▸ **Passage provided**:
——————————
From 8cc38d831eb94a75d6cf263fc31670560e303663 Mon Sep 17 00:00:00 2001
From: Andrew Powers-Holmes <aholmes@omnom.net>
Date: Wed, 27 Sep 2023 22:09:05 +1000
Subject: [PATCH] rework this a bit

---
 .github/workflows/build-push-gradient.yaml |  7 +-
 docker-bake.hcl                            | 98 ++++++++++++++++------
 docker/Dockerfile.base                     | 57 +++++++++----
 docker/Dockerfile.gradient                 |  8 +-
 4 files changed, 124 insertions(+), 46 deletions(-)

diff --git a/.github/workflows/build-push-gradient.yaml b/.github/workflows/build-push-gradient.yaml
index 55a9bb0..10b2dd5 100644
--- a/.github/workflows/build-push-gradient.yaml
+++ b/.github/workflows/build-push-gradient.yaml
@@ -56,7 +56,10 @@ jobs:
         include:
           - name: "notebook"
             target: "gradient"
-            torch-ver: "2.0.1"
+            torch-ver: "torch201"
+          - name: "notebook"
+            target: "gradient"
+            torch-ver: "torch210"
 
     steps:
       - name: Checkout
@@ -119,7 +122,7 @@ jobs:
         id: build-push
         uses: docker/bake-action@v3
         with:
-          targets: ${{ matrix.target }}
+          targets: ${{ matrix.target }}-${{ matrix.torch-ver }}
           files: |
             ./docker-bake.hcl
             ${{ steps.meta.outputs.bake-file }}
diff --git a/docker-bake.hcl b/docker-bake.hcl
index 365148c..4f033de 100644
--- a/docker-bake.hcl
+++ b/docker-bake.hcl
@@ -1,49 +1,72 @@
 # docker-bake.hcl for stable-diffusion-webui
 group "default" {
-  targets = ["gradient"]
+  targets = ["gradient-torch201"]
 }
 
-variable "IMAGE_REGISTRY" {
+group torchrc {
+  targets = ["gradient-torch210"]
+}
+
+variable IMAGE_REGISTRY {
   default = "ghcr.io"
——————————
▸ **Exercise set**:
1. In the patch, why does the build step now ask for two bake targets, and what are they?
2. Please quote the stretch of the patch from "From 8cc38d831eb94a75d6cf263fc31670560e303663 Mon" through "insertions(+), 46 deletions(-)".
——————————
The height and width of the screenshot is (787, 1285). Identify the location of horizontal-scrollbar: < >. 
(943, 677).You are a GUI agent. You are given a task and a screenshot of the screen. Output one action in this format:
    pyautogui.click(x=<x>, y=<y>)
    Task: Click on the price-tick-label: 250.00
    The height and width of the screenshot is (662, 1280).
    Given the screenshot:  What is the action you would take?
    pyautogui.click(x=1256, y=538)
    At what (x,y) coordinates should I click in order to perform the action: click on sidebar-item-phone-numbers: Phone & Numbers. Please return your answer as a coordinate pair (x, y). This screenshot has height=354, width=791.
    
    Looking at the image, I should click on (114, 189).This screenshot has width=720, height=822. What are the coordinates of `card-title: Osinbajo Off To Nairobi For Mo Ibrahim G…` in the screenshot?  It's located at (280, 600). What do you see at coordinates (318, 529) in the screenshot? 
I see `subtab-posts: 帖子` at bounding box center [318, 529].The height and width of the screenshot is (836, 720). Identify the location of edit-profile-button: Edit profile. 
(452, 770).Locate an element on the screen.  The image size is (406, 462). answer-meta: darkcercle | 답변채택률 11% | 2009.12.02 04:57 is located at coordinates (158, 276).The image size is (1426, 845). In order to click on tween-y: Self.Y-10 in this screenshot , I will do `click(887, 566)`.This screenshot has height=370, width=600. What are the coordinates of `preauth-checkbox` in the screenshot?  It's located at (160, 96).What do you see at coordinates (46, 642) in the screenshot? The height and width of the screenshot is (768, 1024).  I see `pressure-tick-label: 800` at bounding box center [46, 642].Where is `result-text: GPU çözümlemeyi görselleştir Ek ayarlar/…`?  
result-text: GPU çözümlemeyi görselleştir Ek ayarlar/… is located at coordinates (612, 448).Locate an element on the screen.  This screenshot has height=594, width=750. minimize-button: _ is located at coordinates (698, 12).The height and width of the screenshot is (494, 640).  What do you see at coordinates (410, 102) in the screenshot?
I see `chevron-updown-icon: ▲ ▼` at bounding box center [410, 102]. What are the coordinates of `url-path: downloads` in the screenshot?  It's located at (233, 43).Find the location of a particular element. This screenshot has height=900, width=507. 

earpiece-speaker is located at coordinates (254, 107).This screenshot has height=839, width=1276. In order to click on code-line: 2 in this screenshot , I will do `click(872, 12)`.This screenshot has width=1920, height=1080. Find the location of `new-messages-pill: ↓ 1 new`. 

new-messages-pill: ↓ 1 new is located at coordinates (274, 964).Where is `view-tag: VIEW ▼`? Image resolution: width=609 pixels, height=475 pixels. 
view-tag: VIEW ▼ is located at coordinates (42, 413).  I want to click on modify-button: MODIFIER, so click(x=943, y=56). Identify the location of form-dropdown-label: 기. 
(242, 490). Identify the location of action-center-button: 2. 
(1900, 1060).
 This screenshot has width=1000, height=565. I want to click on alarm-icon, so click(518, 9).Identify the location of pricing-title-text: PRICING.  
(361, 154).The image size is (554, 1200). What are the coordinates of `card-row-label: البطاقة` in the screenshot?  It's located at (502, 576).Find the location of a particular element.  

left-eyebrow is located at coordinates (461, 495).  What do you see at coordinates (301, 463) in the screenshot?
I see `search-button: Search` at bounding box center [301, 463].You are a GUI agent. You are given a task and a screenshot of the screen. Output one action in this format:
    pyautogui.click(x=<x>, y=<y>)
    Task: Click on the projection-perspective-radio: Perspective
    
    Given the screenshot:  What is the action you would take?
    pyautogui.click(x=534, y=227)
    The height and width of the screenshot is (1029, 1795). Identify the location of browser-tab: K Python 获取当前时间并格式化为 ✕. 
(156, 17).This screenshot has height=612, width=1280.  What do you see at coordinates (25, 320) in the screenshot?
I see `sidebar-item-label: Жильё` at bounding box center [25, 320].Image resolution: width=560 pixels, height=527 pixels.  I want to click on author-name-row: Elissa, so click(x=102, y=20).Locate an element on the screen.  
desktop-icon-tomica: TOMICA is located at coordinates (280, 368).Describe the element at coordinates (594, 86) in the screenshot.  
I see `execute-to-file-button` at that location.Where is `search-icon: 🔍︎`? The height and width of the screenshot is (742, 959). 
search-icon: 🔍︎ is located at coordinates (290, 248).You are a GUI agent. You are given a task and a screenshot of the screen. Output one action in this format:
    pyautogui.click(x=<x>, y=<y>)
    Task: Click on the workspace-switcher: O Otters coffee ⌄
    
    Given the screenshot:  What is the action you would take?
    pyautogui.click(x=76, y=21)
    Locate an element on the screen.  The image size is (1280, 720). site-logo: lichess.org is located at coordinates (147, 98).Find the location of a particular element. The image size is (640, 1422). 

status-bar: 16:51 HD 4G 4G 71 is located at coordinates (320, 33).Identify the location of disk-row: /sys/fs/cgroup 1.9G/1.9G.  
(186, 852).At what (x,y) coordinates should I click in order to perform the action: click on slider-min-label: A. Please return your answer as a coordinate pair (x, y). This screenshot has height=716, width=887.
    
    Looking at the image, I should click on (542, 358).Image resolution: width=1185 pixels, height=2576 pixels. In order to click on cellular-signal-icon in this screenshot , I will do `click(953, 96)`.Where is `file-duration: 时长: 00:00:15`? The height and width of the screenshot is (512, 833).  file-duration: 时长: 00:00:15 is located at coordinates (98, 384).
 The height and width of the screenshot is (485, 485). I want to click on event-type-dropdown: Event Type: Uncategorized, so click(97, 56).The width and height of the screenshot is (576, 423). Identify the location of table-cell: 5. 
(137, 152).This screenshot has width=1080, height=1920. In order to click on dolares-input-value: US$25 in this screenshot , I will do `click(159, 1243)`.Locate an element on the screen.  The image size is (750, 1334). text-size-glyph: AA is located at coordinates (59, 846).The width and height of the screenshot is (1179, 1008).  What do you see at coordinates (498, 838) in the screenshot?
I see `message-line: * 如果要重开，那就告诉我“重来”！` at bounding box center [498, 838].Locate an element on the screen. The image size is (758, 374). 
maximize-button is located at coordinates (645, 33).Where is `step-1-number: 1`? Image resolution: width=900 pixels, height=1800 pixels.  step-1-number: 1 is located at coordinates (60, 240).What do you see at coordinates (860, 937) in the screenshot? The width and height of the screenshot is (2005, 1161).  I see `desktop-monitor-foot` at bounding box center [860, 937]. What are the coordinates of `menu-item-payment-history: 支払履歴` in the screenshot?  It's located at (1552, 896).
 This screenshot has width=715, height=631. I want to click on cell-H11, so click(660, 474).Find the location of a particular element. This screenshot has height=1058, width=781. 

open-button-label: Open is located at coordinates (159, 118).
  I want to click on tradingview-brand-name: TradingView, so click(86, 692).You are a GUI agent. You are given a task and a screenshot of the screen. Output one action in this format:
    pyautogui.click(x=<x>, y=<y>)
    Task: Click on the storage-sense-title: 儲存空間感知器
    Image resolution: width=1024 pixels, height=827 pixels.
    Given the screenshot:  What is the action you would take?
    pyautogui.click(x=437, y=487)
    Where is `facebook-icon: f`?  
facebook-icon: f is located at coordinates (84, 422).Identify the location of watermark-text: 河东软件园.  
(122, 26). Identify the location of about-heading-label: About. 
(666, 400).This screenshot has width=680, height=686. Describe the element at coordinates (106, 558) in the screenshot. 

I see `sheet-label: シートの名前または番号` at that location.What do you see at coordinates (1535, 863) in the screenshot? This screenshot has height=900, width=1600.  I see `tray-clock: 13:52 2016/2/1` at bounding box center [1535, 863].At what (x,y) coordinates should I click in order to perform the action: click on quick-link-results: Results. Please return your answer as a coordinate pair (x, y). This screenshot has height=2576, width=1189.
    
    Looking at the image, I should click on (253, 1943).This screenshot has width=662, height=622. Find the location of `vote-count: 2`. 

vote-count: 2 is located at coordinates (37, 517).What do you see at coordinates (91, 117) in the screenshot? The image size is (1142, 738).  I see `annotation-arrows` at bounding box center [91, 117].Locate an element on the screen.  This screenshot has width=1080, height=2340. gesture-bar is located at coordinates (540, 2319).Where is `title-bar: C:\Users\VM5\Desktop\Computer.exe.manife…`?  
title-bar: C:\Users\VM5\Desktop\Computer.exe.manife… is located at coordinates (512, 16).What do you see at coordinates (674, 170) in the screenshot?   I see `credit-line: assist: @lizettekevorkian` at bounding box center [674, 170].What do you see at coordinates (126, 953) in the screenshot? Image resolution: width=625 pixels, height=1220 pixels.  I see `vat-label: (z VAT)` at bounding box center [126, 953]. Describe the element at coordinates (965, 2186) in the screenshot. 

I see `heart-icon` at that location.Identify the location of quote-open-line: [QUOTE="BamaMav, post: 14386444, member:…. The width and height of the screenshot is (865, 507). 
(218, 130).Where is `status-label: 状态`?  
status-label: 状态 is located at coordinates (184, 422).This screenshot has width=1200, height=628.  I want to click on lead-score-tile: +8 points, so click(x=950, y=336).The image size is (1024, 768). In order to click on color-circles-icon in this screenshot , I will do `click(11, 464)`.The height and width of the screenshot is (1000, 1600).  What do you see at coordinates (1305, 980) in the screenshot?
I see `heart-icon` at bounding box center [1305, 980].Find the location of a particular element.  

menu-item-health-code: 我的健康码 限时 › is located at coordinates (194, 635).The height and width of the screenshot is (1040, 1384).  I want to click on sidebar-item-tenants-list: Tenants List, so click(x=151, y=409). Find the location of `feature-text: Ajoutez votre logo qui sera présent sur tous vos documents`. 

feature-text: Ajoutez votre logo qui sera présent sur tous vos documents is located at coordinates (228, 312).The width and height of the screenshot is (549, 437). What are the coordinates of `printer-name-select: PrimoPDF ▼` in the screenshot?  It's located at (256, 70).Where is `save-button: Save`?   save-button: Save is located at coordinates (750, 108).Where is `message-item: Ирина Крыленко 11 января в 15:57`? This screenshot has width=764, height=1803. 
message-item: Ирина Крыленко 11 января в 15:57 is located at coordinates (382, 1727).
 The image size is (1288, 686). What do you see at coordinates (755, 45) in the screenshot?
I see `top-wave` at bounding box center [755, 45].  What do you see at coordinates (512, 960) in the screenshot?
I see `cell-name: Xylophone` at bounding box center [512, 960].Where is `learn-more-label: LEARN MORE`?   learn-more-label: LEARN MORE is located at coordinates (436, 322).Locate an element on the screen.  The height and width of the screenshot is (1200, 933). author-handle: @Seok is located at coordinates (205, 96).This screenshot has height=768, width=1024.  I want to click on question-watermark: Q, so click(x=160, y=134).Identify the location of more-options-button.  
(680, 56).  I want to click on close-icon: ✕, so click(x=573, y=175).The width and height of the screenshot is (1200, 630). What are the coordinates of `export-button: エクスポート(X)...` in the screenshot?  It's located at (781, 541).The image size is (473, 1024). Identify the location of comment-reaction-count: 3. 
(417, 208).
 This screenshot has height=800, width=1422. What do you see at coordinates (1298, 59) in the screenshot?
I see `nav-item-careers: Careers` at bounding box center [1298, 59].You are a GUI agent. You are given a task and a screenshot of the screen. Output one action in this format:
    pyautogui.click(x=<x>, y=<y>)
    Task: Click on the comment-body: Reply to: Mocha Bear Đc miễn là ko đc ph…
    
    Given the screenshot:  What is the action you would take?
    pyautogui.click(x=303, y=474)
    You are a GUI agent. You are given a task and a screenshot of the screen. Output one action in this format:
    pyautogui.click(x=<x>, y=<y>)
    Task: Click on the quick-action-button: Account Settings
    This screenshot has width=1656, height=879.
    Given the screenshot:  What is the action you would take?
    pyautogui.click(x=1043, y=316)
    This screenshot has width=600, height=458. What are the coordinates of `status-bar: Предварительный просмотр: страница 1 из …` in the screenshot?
——————————
▸ **Answers by item number**:
1. The matrix's include list now has two "notebook" entries with target "gradient", one with torch-ver "torch201" and one with "torch210". The targets line joins the two values with a hyphen, so the step requests "gradient-torch201" and "gradient-torch210".

2.
From 8cc38d831eb94a75d6cf263fc31670560e303663 Mon Sep 17 00:00:00 2001
From: Andrew Powers-Holmes <aholmes@omnom.net>
Date: Wed, 27 Sep 2023 22:09:05 +1000
Subject: [PATCH] rework this a bit

---
 .github/workflows/build-push-gradient.yaml |  7 +-
 docker-bake.hcl                            | 98 ++++++++++++++++------
 docker/Dockerfile.base                     | 57 +++++++++----
 docker/Dockerfile.gradient                 |  8 +-
 4 files changed, 124 insertions(+), 46 deletions(-)